Transient use of hemolymph for hydraulic wing expansion in cicadas

Abstract

Insect wings must be flexible, light, and strong to allow dynamic behaviors such as flying, mating, and feeding. When winged insects eclose into adults, their wings unfold, actuated hydraulically by hemolymph. Flowing hemolymph in the wing is necessary for functioning and healthy wings, both as the wing forms and as an adult. Because this process recruits the circulatory system, we asked, how much hemolymph is pumped into wings, and what happens to the hemolymph afterwards? Using Brood X cicadas (Magicicada septendecim), we collected 200 cicada nymphs, observing wing transformation over 2 h. Using dissection, weighing, and imaging of wings at set time intervals, we found that within 40 min after emergence, wing pads morphed into adult wings and total wing mass increased to ~ 16% of body mass. Thus, a significant amount of hemolymph is diverted from body to wings to effectuate expansion. After full expansion, in the ~ 80 min after, the mass of the wings decreased precipitously. In fact, the final adult wing is lighter than the initial folded wing pad, a surprising result. These results demonstrate that cicadas not only pump hemolymph into the wings, they then pump it out, producing a strong yet lightweight wing.

Figure 1

Wing expansion in cicadas. (A) Prior to wing expansion, juvenile cicada nymphs crawl up a vertical surface, quiesce, and initiate eclosion, the process of adult emergence (left). Sclerotization and melanization occur over the next 24 h (right). (B) To pull out its wings, Magicicada septendecim split the exoskeleton of the thorax and wriggle out. Four wings are freed during this process as the cicada continues to bend backwards. At about 40 min, the wings are fully expanded, and at 50 min they are folded over the abdomen. (C) Approximately 800 wings were dissected, weighed, and imaged in 5-min intervals during expansion from wings out (time t = 0 to 120 min). (i) Mass was measured immediately after dissection. Wing mass increased up until 40 min, then mass decreased over the next 2 h. (ii) Span (i.e., wing length) plateaued at 40 min, measured in FIJI post-experiment (See Fig. 3 for chord and area). (iii) At the end of the expansion phase, total wing mass accounts for ~16% of the insect’s mass (relative to body mass). (iv) Body mass over expansion. (D) Images of dissected fore- and hind-wings throughout expansion. (E) Log of the total wing mass versus log of span (i–iii) compared predicted isometric versus actual scaling relationships, with a least-squares regression fit and a 95% confidence interval (See Fig. 3 for log of chord and area relationships).

Figure 2

Eclosion and wing expansion on a “cicada wall”. An 8-foot wall of insect netting was mounted in a walled-in porch. Nymphs were placed on the wall and allowed to crawl freely until they settled to initiate emergence. (A) Nymphs have climbed up the mesh wall. (B) Cicadas emerging on the wall with tape labels indicating timing intervals. (C) As more cicadas emerge, more colors of tape are used to differentiate expansion at different times. (D) Side-view of the emergence wall. (E) A cicada in the backwards-bend phase of eclosion.

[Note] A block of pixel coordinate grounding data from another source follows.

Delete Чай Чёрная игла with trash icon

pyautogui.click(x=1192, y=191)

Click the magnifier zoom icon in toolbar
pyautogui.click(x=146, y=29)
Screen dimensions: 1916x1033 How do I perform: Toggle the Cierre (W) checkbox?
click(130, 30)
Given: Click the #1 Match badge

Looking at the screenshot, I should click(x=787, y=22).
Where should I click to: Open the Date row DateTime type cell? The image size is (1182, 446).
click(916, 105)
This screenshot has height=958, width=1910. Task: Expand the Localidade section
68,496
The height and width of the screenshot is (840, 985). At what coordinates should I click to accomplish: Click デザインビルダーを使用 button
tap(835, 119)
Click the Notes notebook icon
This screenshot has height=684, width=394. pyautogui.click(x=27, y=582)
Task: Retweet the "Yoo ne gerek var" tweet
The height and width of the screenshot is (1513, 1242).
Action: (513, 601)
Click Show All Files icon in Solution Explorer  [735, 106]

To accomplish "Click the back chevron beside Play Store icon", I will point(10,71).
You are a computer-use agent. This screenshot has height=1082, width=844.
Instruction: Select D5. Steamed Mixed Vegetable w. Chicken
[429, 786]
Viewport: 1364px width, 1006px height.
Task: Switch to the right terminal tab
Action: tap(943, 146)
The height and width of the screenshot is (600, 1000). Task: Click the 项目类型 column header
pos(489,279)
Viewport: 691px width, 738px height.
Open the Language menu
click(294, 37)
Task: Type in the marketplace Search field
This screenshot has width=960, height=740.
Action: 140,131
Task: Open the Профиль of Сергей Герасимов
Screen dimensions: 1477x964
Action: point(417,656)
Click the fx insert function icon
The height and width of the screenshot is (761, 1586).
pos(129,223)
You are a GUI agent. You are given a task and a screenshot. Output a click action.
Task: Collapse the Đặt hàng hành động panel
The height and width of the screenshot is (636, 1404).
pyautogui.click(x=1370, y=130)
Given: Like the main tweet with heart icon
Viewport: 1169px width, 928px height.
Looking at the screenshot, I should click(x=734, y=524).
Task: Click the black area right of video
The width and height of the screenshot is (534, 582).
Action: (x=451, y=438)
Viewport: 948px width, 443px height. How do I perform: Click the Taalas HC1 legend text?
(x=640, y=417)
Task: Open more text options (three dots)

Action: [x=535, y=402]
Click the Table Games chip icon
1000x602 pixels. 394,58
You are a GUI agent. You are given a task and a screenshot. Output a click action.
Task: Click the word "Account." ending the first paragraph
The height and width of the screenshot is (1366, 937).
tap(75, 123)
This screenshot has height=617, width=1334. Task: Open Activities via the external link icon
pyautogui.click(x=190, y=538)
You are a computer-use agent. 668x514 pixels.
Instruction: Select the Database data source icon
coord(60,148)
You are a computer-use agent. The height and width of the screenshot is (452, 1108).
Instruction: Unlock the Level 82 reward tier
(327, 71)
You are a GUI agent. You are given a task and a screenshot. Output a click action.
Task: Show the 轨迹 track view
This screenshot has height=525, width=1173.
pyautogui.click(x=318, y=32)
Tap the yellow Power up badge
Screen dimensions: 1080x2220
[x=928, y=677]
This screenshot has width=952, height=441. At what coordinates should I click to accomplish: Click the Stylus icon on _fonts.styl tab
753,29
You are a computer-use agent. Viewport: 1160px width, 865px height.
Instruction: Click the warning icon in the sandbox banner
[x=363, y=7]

When it flips forward to extract the abdomen, this is time "zero". (F) Due to the quick pace of emergence, many cicadas were not labelled. Cicadas then eclosed and were returned to their site of capture.

Figure 3

Body mass, area, and chord relationships. (A) Body mass trends for female (yellow) and male (gray) cicadas from t = 0 to 120 min. Data were pooled in the main study as there were no effects of sex on the statistical models. (B) Masses for body, left forewings, and left hindwings, for female (yellow) and male (gray) cicadas. Only the left side is represented, as there were no significant differences between the left and right wing mass trends. (C) Area and chord represented for all wings, both left and right; however, there were no significant differences between left and right measurements. (D) Scaling patterns of log total wing chord and area relative to log of wing span. These relationships followed predictions of geometric isometry.